Write out, without alteration, the lines between the line containing "Given: Advance to" and the line containing "click(25, 714)", inclusive, and nothing else.
* Start INPUT ROWS *
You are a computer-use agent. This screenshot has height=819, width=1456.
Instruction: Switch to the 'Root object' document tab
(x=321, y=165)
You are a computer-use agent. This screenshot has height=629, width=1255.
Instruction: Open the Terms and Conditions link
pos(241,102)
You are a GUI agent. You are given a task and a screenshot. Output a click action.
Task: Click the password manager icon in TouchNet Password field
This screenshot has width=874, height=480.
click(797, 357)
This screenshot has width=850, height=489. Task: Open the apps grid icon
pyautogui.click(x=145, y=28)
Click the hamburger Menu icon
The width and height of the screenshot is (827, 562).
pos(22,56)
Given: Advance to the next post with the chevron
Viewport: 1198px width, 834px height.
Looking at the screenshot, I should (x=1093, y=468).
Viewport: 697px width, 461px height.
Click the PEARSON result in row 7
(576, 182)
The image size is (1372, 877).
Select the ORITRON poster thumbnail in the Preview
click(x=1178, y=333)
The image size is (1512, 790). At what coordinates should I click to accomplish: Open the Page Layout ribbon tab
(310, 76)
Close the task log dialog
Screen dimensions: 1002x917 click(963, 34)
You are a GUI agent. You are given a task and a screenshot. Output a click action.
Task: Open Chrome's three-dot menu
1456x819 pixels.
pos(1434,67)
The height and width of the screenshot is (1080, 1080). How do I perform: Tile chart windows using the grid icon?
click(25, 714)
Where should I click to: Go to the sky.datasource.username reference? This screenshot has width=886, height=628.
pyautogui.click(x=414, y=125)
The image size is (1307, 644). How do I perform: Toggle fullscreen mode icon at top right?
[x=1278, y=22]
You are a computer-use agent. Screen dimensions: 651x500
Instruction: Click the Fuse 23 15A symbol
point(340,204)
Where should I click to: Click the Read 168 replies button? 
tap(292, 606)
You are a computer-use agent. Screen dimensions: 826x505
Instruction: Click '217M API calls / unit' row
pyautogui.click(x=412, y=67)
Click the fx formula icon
* End INPUT ROWS *
SOLUTION TO THIS TASK ▸
Given: Advance to the next post with the chevron
Viewport: 1198px width, 834px height.
Looking at the screenshot, I should (x=1093, y=468).
Viewport: 697px width, 461px height.
Click the PEARSON result in row 7
(576, 182)
The image size is (1372, 877).
Select the ORITRON poster thumbnail in the Preview
click(x=1178, y=333)
The image size is (1512, 790). At what coordinates should I click to accomplish: Open the Page Layout ribbon tab
(310, 76)
Close the task log dialog
Screen dimensions: 1002x917 click(963, 34)
You are a GUI agent. You are given a task and a screenshot. Output a click action.
Task: Open Chrome's three-dot menu
1456x819 pixels.
pos(1434,67)
The height and width of the screenshot is (1080, 1080). How do I perform: Tile chart windows using the grid icon?
click(25, 714)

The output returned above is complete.